Cheng He, Ran Cheng*, Chuanji Zhang, Ye Tian, Qin Chen, Xin Yao

Abstract

Voltage transformers (VTs) are critical measurement devices in power systems, and their ratio errors directly impact energy metering accuracy and system protection. This work bridges the gap between electrical measurement and evolutionary computation by formulating VT ratio error estimation as a large-scale constrained multiobjective optimization problem. The resulting benchmark, TREE (Transformer Ratio Error Estimation), captures realistic physical constraints from transmission line models, bus voltage consistency, and Kirchhoff's laws, yielding problems with hundreds of decision variables and constraints. A tailored evolutionary algorithm incorporating problem-specific knowledge is developed for efficient solving. The TREE benchmark serves as a reproducible testbed for large-scale constrained MOEAs while addressing a genuine industrial need in smart grid metrology.

Paper figures

TREE: Large-scale constrained multiobjective optimization benchmark for VT ratio error estimation

Paper figure: Optimization landscape and Pareto front approximation for the TREE benchmark.
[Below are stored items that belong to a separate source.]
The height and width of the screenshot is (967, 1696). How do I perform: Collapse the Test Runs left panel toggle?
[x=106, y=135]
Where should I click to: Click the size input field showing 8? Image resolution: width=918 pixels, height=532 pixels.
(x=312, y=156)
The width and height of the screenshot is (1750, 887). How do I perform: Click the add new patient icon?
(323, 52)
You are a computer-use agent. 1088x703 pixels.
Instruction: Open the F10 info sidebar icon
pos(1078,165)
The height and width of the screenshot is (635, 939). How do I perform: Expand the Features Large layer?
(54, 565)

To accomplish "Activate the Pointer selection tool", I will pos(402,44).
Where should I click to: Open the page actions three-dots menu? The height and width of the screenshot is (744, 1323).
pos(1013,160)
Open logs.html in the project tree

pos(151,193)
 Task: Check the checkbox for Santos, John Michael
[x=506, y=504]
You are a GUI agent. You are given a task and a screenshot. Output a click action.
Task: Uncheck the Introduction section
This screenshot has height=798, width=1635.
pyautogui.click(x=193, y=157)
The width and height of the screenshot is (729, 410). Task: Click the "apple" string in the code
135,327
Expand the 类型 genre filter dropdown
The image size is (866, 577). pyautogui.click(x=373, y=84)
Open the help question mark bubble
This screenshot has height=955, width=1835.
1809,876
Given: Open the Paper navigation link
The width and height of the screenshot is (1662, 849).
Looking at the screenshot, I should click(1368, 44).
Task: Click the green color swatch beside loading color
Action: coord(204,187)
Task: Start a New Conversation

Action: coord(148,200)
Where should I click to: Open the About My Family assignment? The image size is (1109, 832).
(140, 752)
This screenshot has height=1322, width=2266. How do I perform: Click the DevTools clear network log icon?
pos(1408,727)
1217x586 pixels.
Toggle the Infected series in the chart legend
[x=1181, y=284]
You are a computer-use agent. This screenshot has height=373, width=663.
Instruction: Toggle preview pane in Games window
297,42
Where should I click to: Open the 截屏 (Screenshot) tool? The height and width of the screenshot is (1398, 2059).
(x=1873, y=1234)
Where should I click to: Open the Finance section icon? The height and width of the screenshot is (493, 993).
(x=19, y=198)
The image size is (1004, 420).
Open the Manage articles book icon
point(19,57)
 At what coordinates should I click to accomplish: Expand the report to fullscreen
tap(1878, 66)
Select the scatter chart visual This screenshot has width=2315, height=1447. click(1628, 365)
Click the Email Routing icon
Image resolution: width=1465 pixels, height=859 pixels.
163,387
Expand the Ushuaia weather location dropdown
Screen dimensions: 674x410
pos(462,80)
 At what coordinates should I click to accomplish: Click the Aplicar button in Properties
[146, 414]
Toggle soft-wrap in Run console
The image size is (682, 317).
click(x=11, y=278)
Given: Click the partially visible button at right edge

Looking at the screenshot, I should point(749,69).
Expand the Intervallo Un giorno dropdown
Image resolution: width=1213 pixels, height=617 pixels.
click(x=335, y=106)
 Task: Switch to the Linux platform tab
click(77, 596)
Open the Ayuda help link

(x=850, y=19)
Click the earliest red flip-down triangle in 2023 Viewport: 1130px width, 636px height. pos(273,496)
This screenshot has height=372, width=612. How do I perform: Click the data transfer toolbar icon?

The figure shows the trade-off surface between ratio error estimation accuracy and phase displacement error across the power grid, illustrating the non-convex nature of this real-world constrained multiobjective optimization problem.

Key contributions

  • First bridge between electrical measurement (VT calibration) and evolutionary large-scale multiobjective optimization, translating a practical industrial problem into a reproducible benchmark.
  • The TREE benchmark incorporates realistic physical constraints (transmission line models, bus voltage consistency, Kirchhoff's laws), producing problems with hundreds of variables and mixed-type constraints.
  • A problem-specific EA exploits domain knowledge for efficient ratio error estimation, outperforming general-purpose large-scale MOEAs.